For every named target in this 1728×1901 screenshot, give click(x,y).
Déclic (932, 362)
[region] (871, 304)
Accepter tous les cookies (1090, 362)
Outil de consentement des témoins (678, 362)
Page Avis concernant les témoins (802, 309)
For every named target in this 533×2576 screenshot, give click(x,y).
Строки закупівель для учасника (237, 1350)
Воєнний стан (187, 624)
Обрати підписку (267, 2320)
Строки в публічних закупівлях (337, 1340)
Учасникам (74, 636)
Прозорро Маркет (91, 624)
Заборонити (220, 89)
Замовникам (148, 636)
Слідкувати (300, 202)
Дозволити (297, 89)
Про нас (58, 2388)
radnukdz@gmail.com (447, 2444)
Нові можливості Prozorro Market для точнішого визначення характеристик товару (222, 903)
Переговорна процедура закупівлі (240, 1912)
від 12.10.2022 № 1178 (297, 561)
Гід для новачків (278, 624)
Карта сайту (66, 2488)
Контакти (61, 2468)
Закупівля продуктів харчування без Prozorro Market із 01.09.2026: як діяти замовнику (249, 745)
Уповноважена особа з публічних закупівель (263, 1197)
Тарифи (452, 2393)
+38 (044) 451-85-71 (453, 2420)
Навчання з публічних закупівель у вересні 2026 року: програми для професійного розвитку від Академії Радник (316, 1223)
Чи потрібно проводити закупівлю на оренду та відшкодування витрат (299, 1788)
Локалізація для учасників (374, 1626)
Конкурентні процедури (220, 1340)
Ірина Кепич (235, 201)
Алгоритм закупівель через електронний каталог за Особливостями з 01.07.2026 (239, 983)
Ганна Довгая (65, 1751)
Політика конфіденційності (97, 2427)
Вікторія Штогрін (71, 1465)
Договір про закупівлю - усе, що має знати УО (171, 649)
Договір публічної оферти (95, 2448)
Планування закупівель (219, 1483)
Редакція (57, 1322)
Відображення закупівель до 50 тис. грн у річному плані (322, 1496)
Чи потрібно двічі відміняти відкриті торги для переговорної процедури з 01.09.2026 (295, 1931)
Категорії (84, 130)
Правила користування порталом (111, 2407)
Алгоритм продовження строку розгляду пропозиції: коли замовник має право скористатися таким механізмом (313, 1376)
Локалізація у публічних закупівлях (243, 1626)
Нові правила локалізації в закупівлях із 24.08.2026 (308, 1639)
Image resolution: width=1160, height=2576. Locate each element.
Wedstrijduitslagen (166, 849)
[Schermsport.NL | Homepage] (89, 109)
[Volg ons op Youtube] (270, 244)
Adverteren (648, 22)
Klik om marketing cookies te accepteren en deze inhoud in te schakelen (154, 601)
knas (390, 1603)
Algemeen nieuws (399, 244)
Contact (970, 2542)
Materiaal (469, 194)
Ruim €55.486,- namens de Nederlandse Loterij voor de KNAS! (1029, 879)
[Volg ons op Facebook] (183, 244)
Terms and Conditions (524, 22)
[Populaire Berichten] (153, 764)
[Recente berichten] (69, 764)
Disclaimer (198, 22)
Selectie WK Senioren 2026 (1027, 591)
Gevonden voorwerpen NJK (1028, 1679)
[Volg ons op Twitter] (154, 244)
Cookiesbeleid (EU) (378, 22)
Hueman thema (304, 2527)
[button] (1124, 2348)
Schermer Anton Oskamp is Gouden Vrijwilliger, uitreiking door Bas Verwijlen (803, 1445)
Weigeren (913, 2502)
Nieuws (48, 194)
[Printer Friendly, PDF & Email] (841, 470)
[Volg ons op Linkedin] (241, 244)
+ + + + + + +
◆ Problem to solve ◆
Print the listing above in its entirety, with every line exact.

◆ Answer section ◆
For every named target in this 1728×1901 screenshot, give click(x,y).
Déclic (932, 362)
[region] (871, 304)
Accepter tous les cookies (1090, 362)
Outil de consentement des témoins (678, 362)
Page Avis concernant les témoins (802, 309)
For every named target in this 533×2576 screenshot, give click(x,y).
Строки закупівель для учасника (237, 1350)
Воєнний стан (187, 624)
Обрати підписку (267, 2320)
Строки в публічних закупівлях (337, 1340)
Учасникам (74, 636)
Прозорро Маркет (91, 624)
Заборонити (220, 89)
Замовникам (148, 636)
Слідкувати (300, 202)
Дозволити (297, 89)
Про нас (58, 2388)
radnukdz@gmail.com (447, 2444)
Нові можливості Prozorro Market для точнішого визначення характеристик товару (222, 903)
Переговорна процедура закупівлі (240, 1912)
від 12.10.2022 № 1178 (297, 561)
Гід для новачків (278, 624)
Карта сайту (66, 2488)
Контакти (61, 2468)
Закупівля продуктів харчування без Prozorro Market із 01.09.2026: як діяти замовнику (249, 745)
Уповноважена особа з публічних закупівель (263, 1197)
Тарифи (452, 2393)
+38 (044) 451-85-71 (453, 2420)
Навчання з публічних закупівель у вересні 2026 року: програми для професійного розвитку від Академії Радник (316, 1223)
Чи потрібно проводити закупівлю на оренду та відшкодування витрат (299, 1788)
Локалізація для учасників (374, 1626)
Конкурентні процедури (220, 1340)
Ірина Кепич (235, 201)
Алгоритм закупівель через електронний каталог за Особливостями з 01.07.2026 (239, 983)
Ганна Довгая (65, 1751)
Політика конфіденційності (97, 2427)
Вікторія Штогрін (71, 1465)
Договір про закупівлю - усе, що має знати УО (171, 649)
Договір публічної оферти (95, 2448)
Планування закупівель (219, 1483)
Редакція (57, 1322)
Відображення закупівель до 50 тис. грн у річному плані (322, 1496)
Чи потрібно двічі відміняти відкриті торги для переговорної процедури з 01.09.2026 (295, 1931)
Категорії (84, 130)
Правила користування порталом (111, 2407)
Алгоритм продовження строку розгляду пропозиції: коли замовник має право скористатися таким механізмом (313, 1376)
Локалізація у публічних закупівлях (243, 1626)
Нові правила локалізації в закупівлях із 24.08.2026 (308, 1639)
Image resolution: width=1160, height=2576. Locate each element.
Wedstrijduitslagen (166, 849)
[Schermsport.NL | Homepage] (89, 109)
[Volg ons op Youtube] (270, 244)
Adverteren (648, 22)
Klik om marketing cookies te accepteren en deze inhoud in te schakelen (154, 601)
knas (390, 1603)
Algemeen nieuws (399, 244)
Contact (970, 2542)
Materiaal (469, 194)
Ruim €55.486,- namens de Nederlandse Loterij voor de KNAS! (1029, 879)
[Volg ons op Facebook] (183, 244)
Terms and Conditions (524, 22)
[Populaire Berichten] (153, 764)
[Recente berichten] (69, 764)
Disclaimer (198, 22)
Selectie WK Senioren 2026 (1027, 591)
Gevonden voorwerpen NJK (1028, 1679)
[Volg ons op Twitter] (154, 244)
Cookiesbeleid (EU) (378, 22)
Hueman thema (304, 2527)
[button] (1124, 2348)
Schermer Anton Oskamp is Gouden Vrijwilliger, uitreiking door Bas Verwijlen (803, 1445)
Weigeren (913, 2502)
Nieuws (48, 194)
[Printer Friendly, PDF & Email] (841, 470)
[Volg ons op Linkedin] (241, 244)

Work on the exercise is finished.